Decent villains redemption insekai

Reviewed at: Chapter 13 - Disputes

Style.

The style is solid and draws the reader in. While light on scenery description the context and action descriptions are good. There are a few perspective shifts but so far only in reaction to events thr main character participated in. These help to flesh out the mcs appearance from the outside and assist in providing context.

 

Story.

The story follows the template of bakarina or "simply according ti the dukes daughters common sense". In short the mc is reincarnated as a noble lady who is a minor villain in a video game. They reincarnate after the noble has made a solid mess of things and turn thier efforts to fixing things using their otherworldly knowledge. Well dome but nothing world shaking or new.

 

Grammar.

I didn't notice any grammar errors.

 

Characters.

While too short yet for real character development each character has actual depth and doesn't feel much like a card board cutout. They do however feel a bit like video game characters which makes sense considering the world.

 

Overall a good read and worth a follow.

 

 

Still short of 200 words bt i feel i said and justified my review and opinion so here are some choice words.

Moist.

Turgid.

Flatulence.

Fistula

Entitled Infracaninophile
Overall

I'm liking this a lot. The twist is that the MC is psychologically compelled to behave and think in a bunch of somewhat villainous ways, which surprisingly works really well. The story is somewhat grim dark (kids sold into child slavery by her pre-transmigrated self), but I absolutely love it. Scarlett tries, and increasingly succeeds in turning herself around. Awesome, highly recommended story.

vtech1855
Overall

I have a feeling I will be updating this with a 5-star advanced review as well, once I've read more.
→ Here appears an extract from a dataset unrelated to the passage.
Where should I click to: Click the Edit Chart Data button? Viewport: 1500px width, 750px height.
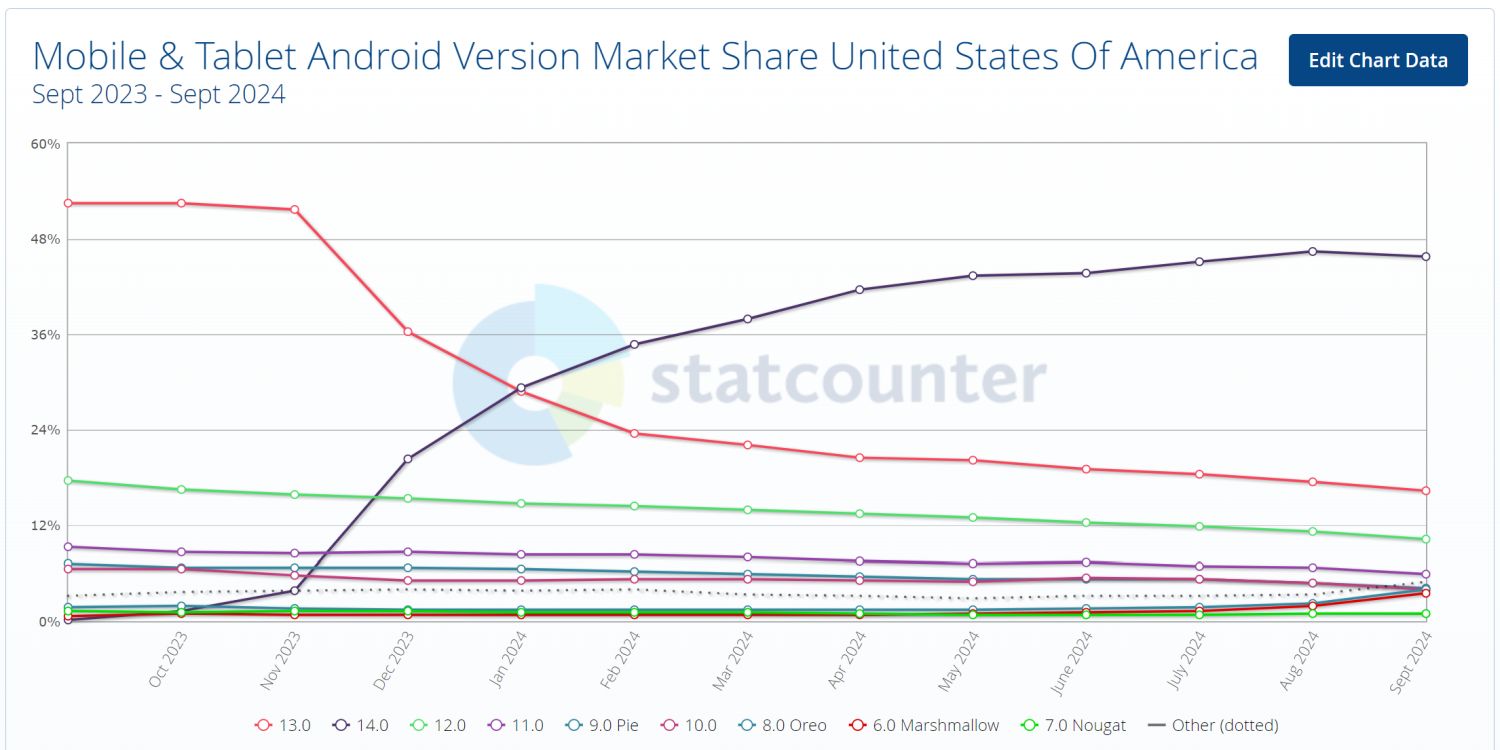[1377, 60]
The writing is clear, without glaring errors. The style is not too complex or too simple, just right; it's engaging. The characters and settings are well described. The premise/story, while not unique, is presented in a matter that is intriguing and stands on its own.

I am very much looking forward to the rest.

FIEND
Overall

The villainess story you have been seeking for

Reviewed at: Chapter 15 - Management issues

So lot of things piss me off. Like for instance, when I see more lit rpg apocalypse stories, tower climbing stories, dungeon apocalypse, alien isekai system nonsense, and overall blue boxes clouding the story. Essentially what pisses me off is cliche predictable plots that have already been done.

but this story ? It's different. I went in expecting ofc the same bogus "I reincarnated as a villainess, but I will proceed to act nothing like one but instead, I shall act 20 years younger than my mental age and fall for men half my age and act like a saint. Somehow  anyone half brain dead around me will rationalize the changes in my personality like the stupid NPC that they are" type story.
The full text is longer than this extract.